Page 20. Ice, Tora Olafsdotter, was a member of the original Justice League International. She was a Norwegian superheroine who first appeared in the Super Friends tie-in comic. Although never particularly active with the JLI — she spent a hell of a lot of time injured or just absent from theose stories — Ice was an important part of the team’s emotional core. She was also something of a favourite with the fans. The writers chose to kill off Ice to give an emotional impact to their big “Judgement Day” crossover and went down the entire betraying the team, but turning out good at the end route. Unfortunately, that just didn’t work with her character and the result was rather unsatisfying for all concerned — least of all Ice who was dead.
Both Kyle Rayner’s appearance — along with Hal’s fall into villainy — and Ice’s death both took part as story-lines that led into Zero-Hour.
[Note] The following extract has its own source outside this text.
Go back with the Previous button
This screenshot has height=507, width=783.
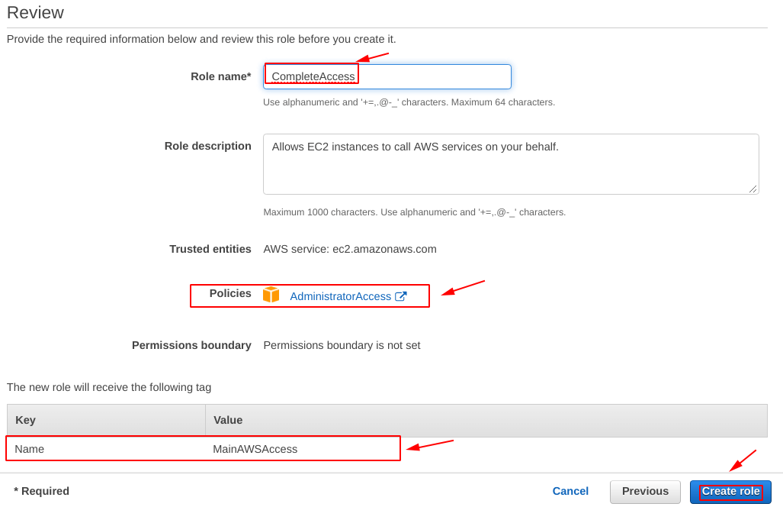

Page 21. The Marianas Trench is the deepest part of Earth’s oceans. Its maximum depth here on Earth-Prime is 6.8 miles, but may go deeper on the Justice League’s Earth.
Page 24. Hank Heywood is the second hero to be called Steel. The original was a WWII superhero called Steel, the Indestructible Man. Despite the setting of this stories, the original Steel actually appeared in comics published during the 1970s and was a victim of DC Impulsion. His creator Gerry Conway revived the concept when he wrote the Justice League’s Detroit adventures (the same era as Vibe). The new Steel was the grandson of the original. He, like Vibe, was killed off when that League’s comic was cancelled. It was later revealed that he survived on in a vegetative state attached to a life-support system, but rapidly killed off for good by Despero. Steel also come back as a Black Lantern in Justice League of America (vol. 2) #39 (January 2010).
Wonder Woman appears to recognises Steel. Her first public appearance in this continuity was during the Legends event and it was during that event that Steel and Vibe died. So she may had met him, but she can’t have known him during her time on the League (which came a lot later).
Page 30. Green Lantern’s construct is the glove of the killed Freddy Krueger from the Nightmare on Elm Street films.